***** Records for processing

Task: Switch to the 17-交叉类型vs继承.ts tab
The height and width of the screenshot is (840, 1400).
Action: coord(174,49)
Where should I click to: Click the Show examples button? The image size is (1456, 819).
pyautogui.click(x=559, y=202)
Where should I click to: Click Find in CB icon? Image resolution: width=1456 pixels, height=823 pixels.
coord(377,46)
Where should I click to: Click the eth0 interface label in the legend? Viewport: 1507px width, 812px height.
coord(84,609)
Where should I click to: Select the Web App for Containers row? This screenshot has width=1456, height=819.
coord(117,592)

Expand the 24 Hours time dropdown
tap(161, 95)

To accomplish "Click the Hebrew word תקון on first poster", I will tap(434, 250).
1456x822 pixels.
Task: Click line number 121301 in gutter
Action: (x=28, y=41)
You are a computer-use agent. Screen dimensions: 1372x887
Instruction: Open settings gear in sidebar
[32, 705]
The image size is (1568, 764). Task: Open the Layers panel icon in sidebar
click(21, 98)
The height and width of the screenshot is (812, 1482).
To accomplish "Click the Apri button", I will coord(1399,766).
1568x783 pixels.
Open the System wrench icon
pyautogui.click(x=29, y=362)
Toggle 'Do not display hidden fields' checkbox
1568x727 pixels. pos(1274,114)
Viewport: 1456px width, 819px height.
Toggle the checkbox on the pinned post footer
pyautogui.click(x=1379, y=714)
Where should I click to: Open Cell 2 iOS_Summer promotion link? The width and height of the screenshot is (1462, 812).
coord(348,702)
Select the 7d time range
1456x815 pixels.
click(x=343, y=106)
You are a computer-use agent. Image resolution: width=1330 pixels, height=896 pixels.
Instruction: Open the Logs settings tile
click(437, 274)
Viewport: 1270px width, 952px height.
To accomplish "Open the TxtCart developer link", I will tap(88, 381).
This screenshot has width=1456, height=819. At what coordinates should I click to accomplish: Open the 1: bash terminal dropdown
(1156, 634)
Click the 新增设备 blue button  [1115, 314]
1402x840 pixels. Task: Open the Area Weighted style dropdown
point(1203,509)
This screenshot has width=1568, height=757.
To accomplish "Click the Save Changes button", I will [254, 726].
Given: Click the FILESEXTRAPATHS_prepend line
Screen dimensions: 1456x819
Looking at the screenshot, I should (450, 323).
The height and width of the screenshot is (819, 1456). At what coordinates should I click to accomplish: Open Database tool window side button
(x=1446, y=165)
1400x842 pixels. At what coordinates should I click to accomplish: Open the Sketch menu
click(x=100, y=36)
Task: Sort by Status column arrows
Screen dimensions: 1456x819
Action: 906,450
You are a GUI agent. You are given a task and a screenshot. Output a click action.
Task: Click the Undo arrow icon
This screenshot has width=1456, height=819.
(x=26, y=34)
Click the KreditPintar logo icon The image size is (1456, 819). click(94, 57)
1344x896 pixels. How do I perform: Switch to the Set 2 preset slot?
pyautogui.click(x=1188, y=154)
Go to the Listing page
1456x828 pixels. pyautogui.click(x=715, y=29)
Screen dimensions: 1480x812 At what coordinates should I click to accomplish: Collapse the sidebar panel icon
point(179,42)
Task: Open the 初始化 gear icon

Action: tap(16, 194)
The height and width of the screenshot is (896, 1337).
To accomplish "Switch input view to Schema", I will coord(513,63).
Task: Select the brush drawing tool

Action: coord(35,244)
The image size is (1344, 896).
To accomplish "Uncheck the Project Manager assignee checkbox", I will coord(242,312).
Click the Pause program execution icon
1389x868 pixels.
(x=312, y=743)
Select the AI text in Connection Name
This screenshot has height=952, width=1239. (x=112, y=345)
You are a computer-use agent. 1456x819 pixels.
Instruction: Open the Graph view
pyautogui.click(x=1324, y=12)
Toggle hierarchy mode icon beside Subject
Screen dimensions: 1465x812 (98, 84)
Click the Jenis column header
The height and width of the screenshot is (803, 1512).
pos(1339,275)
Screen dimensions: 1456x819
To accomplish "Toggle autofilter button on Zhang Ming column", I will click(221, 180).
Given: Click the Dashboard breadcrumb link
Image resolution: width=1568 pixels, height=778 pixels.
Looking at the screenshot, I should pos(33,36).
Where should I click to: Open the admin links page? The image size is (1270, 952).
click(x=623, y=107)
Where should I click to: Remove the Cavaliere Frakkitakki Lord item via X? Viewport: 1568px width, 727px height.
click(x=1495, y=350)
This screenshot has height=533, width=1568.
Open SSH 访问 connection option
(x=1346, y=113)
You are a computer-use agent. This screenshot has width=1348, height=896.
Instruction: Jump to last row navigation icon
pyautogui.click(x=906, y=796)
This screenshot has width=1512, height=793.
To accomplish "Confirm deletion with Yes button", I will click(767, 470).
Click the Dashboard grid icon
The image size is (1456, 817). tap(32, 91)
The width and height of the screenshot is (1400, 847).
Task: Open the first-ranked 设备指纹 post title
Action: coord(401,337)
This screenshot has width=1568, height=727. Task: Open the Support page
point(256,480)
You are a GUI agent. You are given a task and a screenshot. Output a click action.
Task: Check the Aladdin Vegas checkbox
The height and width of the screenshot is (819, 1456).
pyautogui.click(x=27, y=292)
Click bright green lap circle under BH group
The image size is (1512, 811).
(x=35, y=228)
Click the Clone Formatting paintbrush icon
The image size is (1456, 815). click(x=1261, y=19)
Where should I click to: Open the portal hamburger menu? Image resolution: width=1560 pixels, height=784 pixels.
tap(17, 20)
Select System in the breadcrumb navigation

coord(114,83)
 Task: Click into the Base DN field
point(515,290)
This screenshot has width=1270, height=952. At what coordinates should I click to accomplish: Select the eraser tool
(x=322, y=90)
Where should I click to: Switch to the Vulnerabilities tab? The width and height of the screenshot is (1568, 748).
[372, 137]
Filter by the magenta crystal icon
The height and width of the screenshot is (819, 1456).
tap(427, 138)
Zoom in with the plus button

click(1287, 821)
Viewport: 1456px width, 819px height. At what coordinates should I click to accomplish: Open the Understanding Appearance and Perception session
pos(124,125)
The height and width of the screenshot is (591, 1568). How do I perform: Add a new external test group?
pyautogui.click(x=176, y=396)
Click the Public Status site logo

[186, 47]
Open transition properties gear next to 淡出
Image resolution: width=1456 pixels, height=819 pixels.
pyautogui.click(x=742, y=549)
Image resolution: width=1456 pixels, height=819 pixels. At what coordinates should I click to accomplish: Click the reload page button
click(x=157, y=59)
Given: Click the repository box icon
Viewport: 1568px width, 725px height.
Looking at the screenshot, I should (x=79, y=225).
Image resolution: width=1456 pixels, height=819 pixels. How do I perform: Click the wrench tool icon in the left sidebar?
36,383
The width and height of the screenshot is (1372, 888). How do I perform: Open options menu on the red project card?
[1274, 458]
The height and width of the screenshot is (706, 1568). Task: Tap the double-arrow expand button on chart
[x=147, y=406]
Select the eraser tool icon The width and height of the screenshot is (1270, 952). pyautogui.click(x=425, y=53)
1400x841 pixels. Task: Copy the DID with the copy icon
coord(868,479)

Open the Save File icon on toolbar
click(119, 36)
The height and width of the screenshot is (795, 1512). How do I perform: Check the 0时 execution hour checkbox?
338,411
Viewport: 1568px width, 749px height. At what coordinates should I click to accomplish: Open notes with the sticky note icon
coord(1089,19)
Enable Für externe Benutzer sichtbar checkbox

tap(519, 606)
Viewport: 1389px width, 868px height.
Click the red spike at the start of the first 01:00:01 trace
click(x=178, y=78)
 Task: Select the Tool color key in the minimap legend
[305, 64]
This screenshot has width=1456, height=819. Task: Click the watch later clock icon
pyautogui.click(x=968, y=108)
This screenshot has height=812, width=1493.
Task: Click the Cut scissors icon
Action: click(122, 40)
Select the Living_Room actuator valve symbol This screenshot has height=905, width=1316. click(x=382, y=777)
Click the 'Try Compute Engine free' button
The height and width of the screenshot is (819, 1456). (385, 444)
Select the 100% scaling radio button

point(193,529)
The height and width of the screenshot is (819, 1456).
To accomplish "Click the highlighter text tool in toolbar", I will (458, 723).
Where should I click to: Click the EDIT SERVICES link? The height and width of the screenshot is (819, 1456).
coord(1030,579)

**********

**Task details**
Using the records above, determine how many lines hold the word "column", and answer with that figure only.

**Task solution**
3